>> Start EXTRACT PROVIDED

Undated photo original photo from the archives of
the Saltwater People Historical Society©

      Olaf Swenson, one of those chartering the vessel, was aboard and ordered the schooner to Herschel Island to the rescue of the Stefansson expedition, stranded there, and their ship, the Karluk frozen in the ice. It was estimated that the survivors had only 10 days of food left and the King and Winge was rushed through the ice at top speed. After a trip fraught with danger, the vessel rescued 12 persons from the island, including women and children. Later the group was placed aboard the cutter Bear and then a successful walrus hunt was completed. 
      After a season of halibut fishing, the King & Winge was in the news again in 1918 when she stood by the wreck of the Canadian Pacific steamship Princess Sophia, stranded on Vanderbilt Reef in SE Alaska. The Sophia sank in deep water with a loss of more than 300 lives. The King and Winge became a funeral ship, [along with a few other boats] gathered the bodies that would be reached and returned to port.
      The King & Winge was of exceptional heavy construction. She has a cutter bow without the original stubby bowsprit. She carried a Coast Guard Reserve number on her gray hull and the word 'pilot' on her deckhouse. She has been in the service of the CG since the beginning of the war, as have been her pilot owners who now wear CG uniforms. The King & Winge, a remarkable little ship, has taken many years of punishment and 85 percent of the original vessel is still sound [in 1945.] She has many more years to go, the men who helped build her contend.

>> End EXTRACT PROVIDED

▸ TASK LIST
1: Answer these questions from the account of the King & Winge:
(a) How many persons did the vessel rescue from Herschel Island?
(b) On which reef was the Princess Sophia stranded?
(c) What percentage of the original vessel was still sound in 1945?
2: Please resume the account of the schooner King & Winge from the point where it stops.
The items after this point were taken from a different source.

>> Start ENTRIES SUPPLIED

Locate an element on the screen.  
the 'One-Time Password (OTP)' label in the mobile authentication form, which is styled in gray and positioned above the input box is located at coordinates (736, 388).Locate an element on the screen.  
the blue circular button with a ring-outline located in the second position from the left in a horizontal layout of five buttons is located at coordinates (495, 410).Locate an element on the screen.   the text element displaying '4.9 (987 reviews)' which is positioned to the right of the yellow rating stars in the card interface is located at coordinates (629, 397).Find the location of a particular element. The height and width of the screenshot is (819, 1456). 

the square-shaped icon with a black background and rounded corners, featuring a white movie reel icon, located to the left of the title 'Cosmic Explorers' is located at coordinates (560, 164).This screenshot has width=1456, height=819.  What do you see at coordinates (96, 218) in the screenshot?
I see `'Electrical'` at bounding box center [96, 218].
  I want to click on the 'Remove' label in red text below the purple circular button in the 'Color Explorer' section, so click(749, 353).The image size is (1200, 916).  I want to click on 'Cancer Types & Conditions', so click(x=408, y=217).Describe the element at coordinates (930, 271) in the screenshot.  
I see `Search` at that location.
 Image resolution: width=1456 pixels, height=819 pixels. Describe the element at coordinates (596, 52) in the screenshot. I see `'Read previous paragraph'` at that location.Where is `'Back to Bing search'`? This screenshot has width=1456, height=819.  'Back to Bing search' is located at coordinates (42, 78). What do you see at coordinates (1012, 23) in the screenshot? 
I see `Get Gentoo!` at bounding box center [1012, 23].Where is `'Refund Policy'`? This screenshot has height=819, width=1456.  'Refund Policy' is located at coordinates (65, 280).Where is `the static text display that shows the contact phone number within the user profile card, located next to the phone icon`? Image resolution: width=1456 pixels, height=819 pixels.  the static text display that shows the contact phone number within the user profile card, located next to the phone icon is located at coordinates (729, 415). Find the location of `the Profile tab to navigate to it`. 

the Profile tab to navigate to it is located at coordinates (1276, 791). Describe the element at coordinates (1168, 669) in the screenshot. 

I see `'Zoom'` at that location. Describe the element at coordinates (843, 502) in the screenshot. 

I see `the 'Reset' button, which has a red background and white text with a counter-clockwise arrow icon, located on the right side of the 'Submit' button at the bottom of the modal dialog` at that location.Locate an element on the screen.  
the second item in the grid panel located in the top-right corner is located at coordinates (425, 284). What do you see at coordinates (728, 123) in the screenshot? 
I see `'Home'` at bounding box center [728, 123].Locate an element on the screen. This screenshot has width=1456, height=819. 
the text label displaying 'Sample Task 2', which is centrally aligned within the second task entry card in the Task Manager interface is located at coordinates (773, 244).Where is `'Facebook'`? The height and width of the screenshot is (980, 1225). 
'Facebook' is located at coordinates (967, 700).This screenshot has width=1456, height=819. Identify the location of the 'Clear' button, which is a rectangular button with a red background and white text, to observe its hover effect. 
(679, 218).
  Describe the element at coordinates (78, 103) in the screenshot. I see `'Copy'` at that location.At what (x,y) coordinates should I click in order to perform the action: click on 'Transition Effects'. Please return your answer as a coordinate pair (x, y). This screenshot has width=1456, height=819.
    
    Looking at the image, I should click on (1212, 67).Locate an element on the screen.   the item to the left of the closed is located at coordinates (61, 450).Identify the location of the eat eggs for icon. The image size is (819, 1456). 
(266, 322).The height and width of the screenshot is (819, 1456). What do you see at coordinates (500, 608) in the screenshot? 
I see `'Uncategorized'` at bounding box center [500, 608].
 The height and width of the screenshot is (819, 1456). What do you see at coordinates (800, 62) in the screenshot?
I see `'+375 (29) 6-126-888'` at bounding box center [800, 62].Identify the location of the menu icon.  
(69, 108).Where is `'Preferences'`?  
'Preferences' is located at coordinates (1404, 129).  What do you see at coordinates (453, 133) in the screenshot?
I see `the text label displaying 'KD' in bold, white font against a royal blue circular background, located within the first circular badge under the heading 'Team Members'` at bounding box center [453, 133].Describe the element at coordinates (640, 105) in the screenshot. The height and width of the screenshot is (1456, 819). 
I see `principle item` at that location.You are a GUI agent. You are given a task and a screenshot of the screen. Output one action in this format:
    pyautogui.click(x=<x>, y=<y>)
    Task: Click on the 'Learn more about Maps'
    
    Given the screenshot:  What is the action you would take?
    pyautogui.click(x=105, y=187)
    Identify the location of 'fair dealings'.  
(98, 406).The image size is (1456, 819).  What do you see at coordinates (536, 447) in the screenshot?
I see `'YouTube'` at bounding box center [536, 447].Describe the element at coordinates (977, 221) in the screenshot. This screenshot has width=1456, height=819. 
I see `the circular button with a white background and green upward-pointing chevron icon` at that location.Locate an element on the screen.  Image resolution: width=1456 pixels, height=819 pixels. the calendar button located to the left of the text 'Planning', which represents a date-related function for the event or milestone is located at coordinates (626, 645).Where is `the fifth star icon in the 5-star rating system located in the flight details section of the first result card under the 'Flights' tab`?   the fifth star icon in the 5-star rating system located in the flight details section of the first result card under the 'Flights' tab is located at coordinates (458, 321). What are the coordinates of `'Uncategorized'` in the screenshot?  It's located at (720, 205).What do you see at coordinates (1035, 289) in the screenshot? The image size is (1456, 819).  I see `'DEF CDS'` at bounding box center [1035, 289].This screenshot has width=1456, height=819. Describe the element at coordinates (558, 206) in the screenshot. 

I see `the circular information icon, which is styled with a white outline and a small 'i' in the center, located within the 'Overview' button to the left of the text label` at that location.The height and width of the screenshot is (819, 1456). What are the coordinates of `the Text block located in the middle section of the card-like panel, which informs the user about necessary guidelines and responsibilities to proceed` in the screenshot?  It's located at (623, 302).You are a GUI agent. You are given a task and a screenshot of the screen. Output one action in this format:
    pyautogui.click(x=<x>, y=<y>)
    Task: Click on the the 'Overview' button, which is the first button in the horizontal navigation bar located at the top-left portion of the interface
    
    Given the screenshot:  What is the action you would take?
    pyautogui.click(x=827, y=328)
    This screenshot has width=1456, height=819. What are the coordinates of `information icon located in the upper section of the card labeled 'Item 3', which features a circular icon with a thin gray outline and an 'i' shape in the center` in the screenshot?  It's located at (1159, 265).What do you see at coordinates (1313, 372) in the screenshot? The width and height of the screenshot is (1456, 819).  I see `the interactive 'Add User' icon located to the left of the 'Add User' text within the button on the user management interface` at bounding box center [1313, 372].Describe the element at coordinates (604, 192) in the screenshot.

>> End ENTRIES SUPPLIED

▸ RESULTS BY TASK
1:
(a) 12 persons
(b) Vanderbilt Reef
(c) 85 percent

2:
      Thomas J. King and Albert Winge started in the shipbuilding business in West Seattle in 1899. The latter, the uncle of Carl B. Winge, came from a family of Norwegian boat builders. Albert Winge's father made a reputation carving fine figureheads for the early sailing ships.
      However the two partners intermingled trades and business and besides carrying on marine construction, engaged in cod and halibut fishing and built the Tom & All, which provided the pattern for the new and large King & Winge larger, stouter, and more suitable than any other fishing vessel and the old-timers on the Seattle waterfront know how well they succeeded.
      Carl B. Winge was the treasurer and purchasing agent for the Kine & Winge firm at the time this namesake of the yard was built. He knew every piece of material that went into the vessel. Oscar E. Olson was machinist foreman. Both eventually followed separate courses in the shipbuilding trade and then in 1941 merged their talents to form the firm of Olson and Winge. Many of the men who built the famous ship were employed at that yard.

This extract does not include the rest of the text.